Banking

Banks and oil groups place bets on carbon capture schemes


Companies from banks and insurers to oil majors are placing bets on the development of a carbon capture industry and the resulting carbon removal credits used by buyers to compensate for their pollution that is expected to build into a lucrative market.

Four companies including the retailer H&M and leading fossil fuel financier JPMorgan Chase in recent weeks have agreed to spend a collective $100mn on carbon removal credits by 2030.

At the same time, another five companies including Swiss bank UBS and insurer SwissRe have agreed to buy almost 200,000 credits on delivery from 2025 via NextGen, a new Mitsubishi-backed group.

NextGen will source credits from carbon removal projects including a direct air capture (DAC) facility being developed by Occidental Petroleum’s subsidiary 1PointFive, at an average “target price” of $200 per credit. 1PointFive also secured a pre-purchase agreement last year with aerospace company Airbus for 400,000 credits linked to DAC.

Private equity firm Partners Group also announced in April that it would buy 7,000 credits generated by the start-up Climeworks’ direct air capture facilities, which suck carbon out of the atmosphere, over 13 years.

Climeworks, which sells small quantities of credits for about $1,000 each, and larger volumes for less, said it was expanding its US team to meet “increasing demand”.

The EU-wide carbon price reached a high of €100 this year, as polluters bought up permits that allow them to emit a tonne of carbon.

But long-term carbon credit deals, supported by new government subsidies in the US and elsewhere, meant carbon removal technologies were becoming more investment worthy, companies said.

While there had been previous carbon capture “hype cycles”, there was “a greater seriousness of purpose both on the corporate side and on the government side,” said David Reiner, from the Cambridge Judge Business School.

The $369bn US Inflation Reduction Act includes tax credits of $85 per tonne for facilities that capture and store carbon from pollution sources such as fossil fuel plants, and $180 per tonne for DAC plants that suck the gas out of the atmosphere.

A large scale DAC plant would cost between $125-$335 per tonne, according to the International Energy Agency. Carbon capture storage experts in the oil industry said the $85 tax credit had “closed the gap” on the investment case for simpler carbon capture projects.

Nick Cooper, chief executive of carbon capture and storage developer Storegga, said the US taxpayer support had “a profound effect on the business environment.
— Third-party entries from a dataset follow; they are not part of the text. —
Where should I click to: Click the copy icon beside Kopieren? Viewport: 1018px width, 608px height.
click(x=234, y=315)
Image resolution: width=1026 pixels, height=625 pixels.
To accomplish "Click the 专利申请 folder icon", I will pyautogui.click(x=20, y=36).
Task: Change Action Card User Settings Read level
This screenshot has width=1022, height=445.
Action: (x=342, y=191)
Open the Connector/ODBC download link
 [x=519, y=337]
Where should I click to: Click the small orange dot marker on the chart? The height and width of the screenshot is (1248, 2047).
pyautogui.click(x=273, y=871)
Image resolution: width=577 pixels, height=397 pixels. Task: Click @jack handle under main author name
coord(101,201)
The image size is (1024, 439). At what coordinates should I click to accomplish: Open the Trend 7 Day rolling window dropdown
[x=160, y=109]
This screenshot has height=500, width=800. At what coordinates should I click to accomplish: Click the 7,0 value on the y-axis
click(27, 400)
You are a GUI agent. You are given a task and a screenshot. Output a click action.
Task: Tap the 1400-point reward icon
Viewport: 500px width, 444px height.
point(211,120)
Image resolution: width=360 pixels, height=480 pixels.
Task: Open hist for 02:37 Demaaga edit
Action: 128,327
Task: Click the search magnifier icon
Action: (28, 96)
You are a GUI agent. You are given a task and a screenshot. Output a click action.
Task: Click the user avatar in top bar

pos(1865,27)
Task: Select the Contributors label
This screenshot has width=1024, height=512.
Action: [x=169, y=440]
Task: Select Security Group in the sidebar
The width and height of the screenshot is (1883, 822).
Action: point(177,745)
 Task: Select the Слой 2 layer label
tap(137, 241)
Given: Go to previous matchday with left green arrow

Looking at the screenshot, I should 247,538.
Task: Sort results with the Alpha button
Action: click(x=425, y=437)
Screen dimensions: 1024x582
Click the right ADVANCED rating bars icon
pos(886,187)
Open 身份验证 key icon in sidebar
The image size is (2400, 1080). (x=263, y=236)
The CCS market has just taken off . . . This feels a bit like the US shale boom 15 years ago”.

The US Environmental Protection Agency is facing a backlog of carbon capture permit applications.

Although the oil and gas industry has long promoted carbon capture as a climate solution, there are no large scale operational plants and many past projects have failed.

Critics argue the industry case for the capture of carbon enables oil and gas producers to continue to source fossil fuels for energy rather than switch to renewables.

Much of the operational carbon capture is used for a controversial process known as enhanced oil recovery, in which carbon is pumped underground in order to extract more of the fossil fuel than would otherwise be possible.

Occidental plans to use carbon captured using DAC for enhanced oil recovery, and to sell the fuel branded as “net zero oil”.

TotalEnergies, Shell and Oxy Low Carbon Ventures, part of Occidental, are also among the companies pushing for the expansion of the market for carbon removal credits, via industry group the CCS+ Initiative.

Nevertheless, DAC was an early stage, expensive, energy intensive technology, so there were “reasons to be sceptical” about its commercial viability, said Reiner from the Cambridge Judge Business School.

Carbons credits explained

Carbon credits, which are supposed to represent a tonne of carbon avoided or removed from the atmosphere, are not seen by many climate experts as a long-term solution to global warming.

Buyers of credits, such as polluting steel, cement, airline and industrial companies, can use them to compensate for their emissions or trade them.

As scrutiny about the quality of credits generated from tree planting and protection schemes has intensified, the developers of technological carbon removal projects have promoted credits from such schemes as more reliable.